* What is expected *
Could you copy exactly the lines below from the one with "Task: Click the coin icon in the result row" to the one with "Instruction: Open the Спецпредложения tab", inclusive, leaving out any pictures?

══ Data shown ══

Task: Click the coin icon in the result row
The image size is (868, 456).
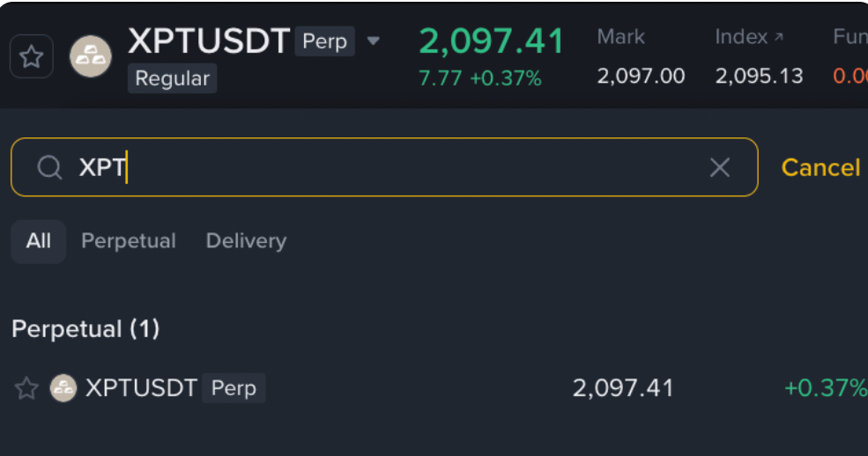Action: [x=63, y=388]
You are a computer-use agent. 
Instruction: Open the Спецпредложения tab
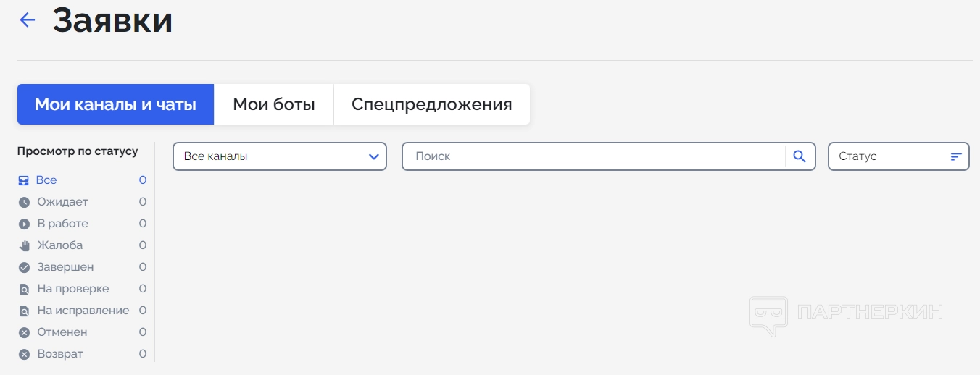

═══
══ Data shown ══

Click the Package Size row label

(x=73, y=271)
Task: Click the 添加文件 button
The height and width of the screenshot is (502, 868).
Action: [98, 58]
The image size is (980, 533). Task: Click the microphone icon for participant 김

═══
══ Data shown ══

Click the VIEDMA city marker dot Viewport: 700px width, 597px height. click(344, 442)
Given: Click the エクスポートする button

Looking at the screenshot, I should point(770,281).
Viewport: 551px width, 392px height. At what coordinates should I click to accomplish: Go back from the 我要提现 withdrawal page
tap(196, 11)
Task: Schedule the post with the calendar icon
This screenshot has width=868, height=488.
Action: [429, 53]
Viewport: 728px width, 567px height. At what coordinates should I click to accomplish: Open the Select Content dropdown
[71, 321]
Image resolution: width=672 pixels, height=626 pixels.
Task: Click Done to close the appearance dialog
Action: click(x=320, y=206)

═══

* Answer to this exercise *
Task: Click the coin icon in the result row
The image size is (868, 456).
Action: [x=63, y=388]
You are a computer-use agent. 
Instruction: Open the Спецпредложения tab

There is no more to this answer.